[Opening Data in this exercise section]

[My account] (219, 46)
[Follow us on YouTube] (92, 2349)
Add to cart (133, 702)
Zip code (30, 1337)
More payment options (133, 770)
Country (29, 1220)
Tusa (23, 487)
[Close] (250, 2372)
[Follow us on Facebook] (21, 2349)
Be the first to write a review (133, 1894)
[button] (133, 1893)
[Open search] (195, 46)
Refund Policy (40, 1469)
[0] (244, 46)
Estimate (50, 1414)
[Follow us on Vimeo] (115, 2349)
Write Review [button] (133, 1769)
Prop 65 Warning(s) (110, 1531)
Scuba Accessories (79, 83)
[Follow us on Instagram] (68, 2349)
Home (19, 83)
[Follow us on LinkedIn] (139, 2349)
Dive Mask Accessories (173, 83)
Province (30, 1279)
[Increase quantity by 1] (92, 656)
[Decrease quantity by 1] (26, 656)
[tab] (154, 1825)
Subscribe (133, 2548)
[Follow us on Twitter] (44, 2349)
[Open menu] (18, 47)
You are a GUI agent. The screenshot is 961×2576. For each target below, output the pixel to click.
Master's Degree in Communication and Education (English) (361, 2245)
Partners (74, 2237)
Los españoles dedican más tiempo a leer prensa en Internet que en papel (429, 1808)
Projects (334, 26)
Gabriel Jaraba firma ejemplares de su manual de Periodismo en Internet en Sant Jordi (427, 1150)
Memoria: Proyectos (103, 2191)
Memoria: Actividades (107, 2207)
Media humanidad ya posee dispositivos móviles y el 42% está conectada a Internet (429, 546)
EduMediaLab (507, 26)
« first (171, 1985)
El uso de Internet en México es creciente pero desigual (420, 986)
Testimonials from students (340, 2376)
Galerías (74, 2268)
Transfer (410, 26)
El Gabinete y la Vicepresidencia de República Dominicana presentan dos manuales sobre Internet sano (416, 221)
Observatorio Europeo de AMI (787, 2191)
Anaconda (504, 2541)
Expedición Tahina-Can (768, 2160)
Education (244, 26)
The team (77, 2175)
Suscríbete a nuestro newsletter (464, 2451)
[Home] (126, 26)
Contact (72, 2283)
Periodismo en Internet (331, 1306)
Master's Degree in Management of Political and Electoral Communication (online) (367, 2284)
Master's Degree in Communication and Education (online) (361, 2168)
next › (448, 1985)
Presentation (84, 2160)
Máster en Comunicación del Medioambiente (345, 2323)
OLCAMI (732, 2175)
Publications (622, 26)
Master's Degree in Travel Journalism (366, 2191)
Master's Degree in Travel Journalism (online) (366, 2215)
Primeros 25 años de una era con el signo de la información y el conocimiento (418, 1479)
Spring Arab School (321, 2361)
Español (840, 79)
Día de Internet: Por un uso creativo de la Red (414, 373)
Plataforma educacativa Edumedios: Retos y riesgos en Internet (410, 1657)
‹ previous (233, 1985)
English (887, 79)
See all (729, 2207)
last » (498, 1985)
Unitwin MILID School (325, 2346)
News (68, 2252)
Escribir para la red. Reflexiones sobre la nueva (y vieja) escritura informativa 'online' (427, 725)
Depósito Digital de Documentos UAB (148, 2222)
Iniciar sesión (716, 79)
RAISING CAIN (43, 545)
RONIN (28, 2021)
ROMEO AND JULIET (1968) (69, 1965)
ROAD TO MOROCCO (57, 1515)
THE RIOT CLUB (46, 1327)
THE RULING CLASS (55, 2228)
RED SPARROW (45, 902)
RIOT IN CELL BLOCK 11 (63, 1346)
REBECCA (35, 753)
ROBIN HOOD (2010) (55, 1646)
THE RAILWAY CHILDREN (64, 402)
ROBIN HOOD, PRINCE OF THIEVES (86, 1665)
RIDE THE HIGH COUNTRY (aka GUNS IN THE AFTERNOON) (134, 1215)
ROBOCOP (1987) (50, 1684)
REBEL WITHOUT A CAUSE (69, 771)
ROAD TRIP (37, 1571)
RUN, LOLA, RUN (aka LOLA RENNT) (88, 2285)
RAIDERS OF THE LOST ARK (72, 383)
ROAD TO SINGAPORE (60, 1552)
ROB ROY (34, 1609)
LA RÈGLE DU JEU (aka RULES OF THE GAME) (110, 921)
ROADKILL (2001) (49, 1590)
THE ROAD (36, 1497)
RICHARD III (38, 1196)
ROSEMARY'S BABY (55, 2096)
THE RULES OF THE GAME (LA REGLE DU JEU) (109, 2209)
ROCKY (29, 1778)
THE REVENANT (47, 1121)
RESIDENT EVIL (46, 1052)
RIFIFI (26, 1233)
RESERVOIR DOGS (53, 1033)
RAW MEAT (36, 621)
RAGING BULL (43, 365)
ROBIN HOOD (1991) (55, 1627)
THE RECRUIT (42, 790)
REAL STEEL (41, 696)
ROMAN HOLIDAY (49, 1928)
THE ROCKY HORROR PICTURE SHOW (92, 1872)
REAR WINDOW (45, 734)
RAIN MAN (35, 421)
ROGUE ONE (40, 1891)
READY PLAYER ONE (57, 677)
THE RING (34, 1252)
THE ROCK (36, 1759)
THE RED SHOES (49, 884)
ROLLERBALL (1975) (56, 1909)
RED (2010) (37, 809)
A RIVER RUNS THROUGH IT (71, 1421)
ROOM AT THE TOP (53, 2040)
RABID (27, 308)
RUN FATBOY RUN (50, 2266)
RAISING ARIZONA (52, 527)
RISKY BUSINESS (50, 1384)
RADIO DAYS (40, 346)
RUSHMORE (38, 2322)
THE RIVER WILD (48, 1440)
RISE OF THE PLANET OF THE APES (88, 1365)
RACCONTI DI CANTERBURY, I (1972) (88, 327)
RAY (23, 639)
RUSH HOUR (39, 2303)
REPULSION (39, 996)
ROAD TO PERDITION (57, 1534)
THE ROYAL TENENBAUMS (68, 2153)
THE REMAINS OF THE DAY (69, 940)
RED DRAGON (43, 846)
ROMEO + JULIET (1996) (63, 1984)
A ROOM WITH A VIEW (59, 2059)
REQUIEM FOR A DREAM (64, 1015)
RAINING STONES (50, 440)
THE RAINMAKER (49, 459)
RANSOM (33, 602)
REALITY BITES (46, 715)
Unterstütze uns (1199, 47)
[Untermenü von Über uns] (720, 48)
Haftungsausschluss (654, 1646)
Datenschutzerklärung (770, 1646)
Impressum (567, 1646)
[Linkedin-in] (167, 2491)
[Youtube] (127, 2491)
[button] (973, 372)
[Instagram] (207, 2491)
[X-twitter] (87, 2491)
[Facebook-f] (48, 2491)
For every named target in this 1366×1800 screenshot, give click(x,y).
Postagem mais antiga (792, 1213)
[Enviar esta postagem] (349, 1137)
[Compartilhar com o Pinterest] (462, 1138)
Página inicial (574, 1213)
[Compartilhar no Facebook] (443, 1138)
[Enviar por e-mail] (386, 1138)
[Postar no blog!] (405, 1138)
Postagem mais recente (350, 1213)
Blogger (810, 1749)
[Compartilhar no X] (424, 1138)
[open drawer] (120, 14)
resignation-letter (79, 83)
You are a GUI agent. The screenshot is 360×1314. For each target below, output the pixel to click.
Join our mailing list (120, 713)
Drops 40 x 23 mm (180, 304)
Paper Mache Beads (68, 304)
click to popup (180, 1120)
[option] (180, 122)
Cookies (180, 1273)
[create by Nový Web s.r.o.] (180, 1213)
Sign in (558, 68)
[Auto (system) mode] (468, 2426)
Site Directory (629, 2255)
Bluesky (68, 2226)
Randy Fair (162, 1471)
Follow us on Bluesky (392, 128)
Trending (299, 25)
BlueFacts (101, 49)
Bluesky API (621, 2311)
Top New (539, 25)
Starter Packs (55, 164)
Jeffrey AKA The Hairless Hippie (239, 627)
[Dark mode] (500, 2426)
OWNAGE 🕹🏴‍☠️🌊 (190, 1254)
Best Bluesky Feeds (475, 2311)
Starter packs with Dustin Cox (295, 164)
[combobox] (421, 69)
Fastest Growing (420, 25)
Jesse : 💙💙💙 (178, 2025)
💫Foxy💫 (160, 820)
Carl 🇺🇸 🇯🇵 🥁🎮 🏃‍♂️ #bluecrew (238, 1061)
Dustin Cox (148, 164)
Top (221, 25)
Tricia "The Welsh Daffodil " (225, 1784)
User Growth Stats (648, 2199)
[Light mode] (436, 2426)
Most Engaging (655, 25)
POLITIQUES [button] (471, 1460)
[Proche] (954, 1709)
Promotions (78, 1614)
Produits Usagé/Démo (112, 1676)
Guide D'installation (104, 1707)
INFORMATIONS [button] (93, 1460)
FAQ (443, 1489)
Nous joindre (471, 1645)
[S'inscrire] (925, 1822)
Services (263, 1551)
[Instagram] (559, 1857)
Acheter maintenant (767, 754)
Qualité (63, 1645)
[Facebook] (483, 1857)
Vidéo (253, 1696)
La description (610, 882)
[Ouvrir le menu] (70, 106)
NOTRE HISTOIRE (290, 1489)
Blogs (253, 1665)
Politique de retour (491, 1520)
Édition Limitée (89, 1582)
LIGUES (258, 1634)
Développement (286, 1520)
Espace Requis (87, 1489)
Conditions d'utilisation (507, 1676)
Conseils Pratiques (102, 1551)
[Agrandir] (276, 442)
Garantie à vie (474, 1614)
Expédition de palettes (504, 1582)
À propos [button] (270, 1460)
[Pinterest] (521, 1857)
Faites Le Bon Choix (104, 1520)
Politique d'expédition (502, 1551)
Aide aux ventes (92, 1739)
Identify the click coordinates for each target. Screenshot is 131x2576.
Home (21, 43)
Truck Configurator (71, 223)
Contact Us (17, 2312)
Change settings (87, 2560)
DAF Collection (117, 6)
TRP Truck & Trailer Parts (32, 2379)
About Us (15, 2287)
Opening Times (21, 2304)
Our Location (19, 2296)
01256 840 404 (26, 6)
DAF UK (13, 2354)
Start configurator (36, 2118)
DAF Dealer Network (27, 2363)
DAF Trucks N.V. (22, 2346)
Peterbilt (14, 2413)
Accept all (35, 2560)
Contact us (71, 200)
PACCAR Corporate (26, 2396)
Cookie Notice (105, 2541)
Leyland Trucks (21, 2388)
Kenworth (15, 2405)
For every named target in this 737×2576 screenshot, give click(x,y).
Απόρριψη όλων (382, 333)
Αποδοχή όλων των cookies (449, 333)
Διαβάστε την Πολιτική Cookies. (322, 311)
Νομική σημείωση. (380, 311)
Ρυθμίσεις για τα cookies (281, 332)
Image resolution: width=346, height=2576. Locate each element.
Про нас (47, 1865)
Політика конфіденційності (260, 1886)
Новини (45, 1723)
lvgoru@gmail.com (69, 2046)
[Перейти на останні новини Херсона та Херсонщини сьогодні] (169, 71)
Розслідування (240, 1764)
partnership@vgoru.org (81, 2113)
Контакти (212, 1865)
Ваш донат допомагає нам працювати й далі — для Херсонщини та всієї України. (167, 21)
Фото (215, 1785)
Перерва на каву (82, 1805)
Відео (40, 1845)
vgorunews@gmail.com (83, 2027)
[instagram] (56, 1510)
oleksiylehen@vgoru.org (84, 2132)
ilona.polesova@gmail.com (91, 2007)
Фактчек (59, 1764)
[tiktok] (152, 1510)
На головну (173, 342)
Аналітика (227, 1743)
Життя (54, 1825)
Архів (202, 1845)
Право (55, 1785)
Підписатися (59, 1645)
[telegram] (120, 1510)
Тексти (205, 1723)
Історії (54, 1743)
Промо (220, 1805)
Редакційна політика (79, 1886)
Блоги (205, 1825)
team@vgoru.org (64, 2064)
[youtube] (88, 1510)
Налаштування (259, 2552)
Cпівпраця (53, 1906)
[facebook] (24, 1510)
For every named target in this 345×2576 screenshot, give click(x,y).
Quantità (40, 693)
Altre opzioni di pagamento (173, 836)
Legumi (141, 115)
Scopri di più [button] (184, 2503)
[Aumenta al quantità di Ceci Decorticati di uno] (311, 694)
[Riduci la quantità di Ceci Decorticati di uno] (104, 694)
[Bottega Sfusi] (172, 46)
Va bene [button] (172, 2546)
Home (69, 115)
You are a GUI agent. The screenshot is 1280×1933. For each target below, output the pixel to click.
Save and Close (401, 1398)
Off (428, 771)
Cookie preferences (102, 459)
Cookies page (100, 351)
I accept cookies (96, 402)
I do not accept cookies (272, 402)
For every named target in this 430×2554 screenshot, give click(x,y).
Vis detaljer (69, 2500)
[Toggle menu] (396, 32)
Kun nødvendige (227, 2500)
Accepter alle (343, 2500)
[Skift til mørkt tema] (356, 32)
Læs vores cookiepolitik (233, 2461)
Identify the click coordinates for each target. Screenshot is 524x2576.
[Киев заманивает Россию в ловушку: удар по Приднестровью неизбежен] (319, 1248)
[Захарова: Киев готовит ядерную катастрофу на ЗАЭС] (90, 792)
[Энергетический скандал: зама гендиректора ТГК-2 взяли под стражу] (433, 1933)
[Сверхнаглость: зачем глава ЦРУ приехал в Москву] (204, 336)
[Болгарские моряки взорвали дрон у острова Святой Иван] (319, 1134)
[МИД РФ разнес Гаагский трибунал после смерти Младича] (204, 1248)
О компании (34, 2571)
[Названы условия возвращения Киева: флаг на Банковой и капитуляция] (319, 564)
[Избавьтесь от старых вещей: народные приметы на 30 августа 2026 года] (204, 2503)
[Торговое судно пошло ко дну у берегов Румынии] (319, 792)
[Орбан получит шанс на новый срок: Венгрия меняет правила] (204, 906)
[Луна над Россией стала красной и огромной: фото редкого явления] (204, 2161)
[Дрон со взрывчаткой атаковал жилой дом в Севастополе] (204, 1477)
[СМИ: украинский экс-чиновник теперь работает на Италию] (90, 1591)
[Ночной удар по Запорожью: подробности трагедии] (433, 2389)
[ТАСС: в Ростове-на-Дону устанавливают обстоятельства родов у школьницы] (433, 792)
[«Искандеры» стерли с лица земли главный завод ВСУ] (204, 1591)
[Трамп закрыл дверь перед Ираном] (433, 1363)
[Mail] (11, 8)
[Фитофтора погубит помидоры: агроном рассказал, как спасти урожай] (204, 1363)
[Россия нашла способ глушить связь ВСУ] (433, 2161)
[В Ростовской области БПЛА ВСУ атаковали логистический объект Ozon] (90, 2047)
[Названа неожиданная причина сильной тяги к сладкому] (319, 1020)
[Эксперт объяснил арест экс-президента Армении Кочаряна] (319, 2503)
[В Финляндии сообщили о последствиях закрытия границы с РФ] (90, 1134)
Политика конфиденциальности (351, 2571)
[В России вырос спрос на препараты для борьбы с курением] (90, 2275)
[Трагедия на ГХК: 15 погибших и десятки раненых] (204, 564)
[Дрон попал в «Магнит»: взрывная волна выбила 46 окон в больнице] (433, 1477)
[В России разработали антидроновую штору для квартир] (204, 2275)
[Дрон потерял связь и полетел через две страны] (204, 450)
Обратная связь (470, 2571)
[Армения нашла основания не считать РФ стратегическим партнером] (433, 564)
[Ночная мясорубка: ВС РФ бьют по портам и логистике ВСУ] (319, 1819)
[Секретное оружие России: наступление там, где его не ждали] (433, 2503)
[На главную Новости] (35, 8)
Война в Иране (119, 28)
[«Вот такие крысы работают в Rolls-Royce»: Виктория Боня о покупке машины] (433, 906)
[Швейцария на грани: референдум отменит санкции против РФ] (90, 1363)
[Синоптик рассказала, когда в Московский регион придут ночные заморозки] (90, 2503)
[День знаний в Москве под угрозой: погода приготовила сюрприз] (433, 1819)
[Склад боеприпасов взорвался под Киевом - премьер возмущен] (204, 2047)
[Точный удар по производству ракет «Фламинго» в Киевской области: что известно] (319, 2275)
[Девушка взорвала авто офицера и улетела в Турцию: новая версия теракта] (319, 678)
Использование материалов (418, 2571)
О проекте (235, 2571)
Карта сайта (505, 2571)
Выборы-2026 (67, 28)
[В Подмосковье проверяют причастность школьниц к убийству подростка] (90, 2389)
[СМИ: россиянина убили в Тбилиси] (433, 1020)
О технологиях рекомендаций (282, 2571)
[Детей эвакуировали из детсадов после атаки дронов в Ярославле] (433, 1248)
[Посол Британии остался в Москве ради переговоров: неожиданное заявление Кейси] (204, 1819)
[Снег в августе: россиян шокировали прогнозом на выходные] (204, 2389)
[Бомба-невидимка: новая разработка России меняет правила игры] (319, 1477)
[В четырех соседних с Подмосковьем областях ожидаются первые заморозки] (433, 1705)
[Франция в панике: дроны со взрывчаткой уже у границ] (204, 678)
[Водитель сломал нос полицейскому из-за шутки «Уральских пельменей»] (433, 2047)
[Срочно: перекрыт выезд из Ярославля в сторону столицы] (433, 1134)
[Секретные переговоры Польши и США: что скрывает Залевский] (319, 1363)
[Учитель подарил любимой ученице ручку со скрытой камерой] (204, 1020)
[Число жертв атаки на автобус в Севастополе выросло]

[Closing Data in this exercise section]

▸ **What is needed**:
Above are the lines; repeat exactly the ones from the line containing "Новини (45, 1723)" down to the line containing "Screenshot is 524x2576.", both inclusive.

▸ **Exercise result**:
Новини (45, 1723)
lvgoru@gmail.com (69, 2046)
[Перейти на останні новини Херсона та Херсонщини сьогодні] (169, 71)
Розслідування (240, 1764)
partnership@vgoru.org (81, 2113)
Контакти (212, 1865)
Ваш донат допомагає нам працювати й далі — для Херсонщини та всієї України. (167, 21)
Фото (215, 1785)
Перерва на каву (82, 1805)
Відео (40, 1845)
vgorunews@gmail.com (83, 2027)
[instagram] (56, 1510)
oleksiylehen@vgoru.org (84, 2132)
ilona.polesova@gmail.com (91, 2007)
Фактчек (59, 1764)
[tiktok] (152, 1510)
На головну (173, 342)
Аналітика (227, 1743)
Життя (54, 1825)
Архів (202, 1845)
Право (55, 1785)
Підписатися (59, 1645)
[telegram] (120, 1510)
Тексти (205, 1723)
Історії (54, 1743)
Промо (220, 1805)
Редакційна політика (79, 1886)
Блоги (205, 1825)
team@vgoru.org (64, 2064)
[youtube] (88, 1510)
Налаштування (259, 2552)
Cпівпраця (53, 1906)
[facebook] (24, 1510)
For every named target in this 345×2576 screenshot, give click(x,y).
Quantità (40, 693)
Altre opzioni di pagamento (173, 836)
Legumi (141, 115)
Scopri di più [button] (184, 2503)
[Aumenta al quantità di Ceci Decorticati di uno] (311, 694)
[Riduci la quantità di Ceci Decorticati di uno] (104, 694)
[Bottega Sfusi] (172, 46)
Va bene [button] (172, 2546)
Home (69, 115)
You are a GUI agent. The screenshot is 1280×1933. For each target below, output the pixel to click.
Save and Close (401, 1398)
Off (428, 771)
Cookie preferences (102, 459)
Cookies page (100, 351)
I accept cookies (96, 402)
I do not accept cookies (272, 402)
For every named target in this 430×2554 screenshot, give click(x,y).
Vis detaljer (69, 2500)
[Toggle menu] (396, 32)
Kun nødvendige (227, 2500)
Accepter alle (343, 2500)
[Skift til mørkt tema] (356, 32)
Læs vores cookiepolitik (233, 2461)
Identify the click coordinates for each target. Screenshot is 524x2576.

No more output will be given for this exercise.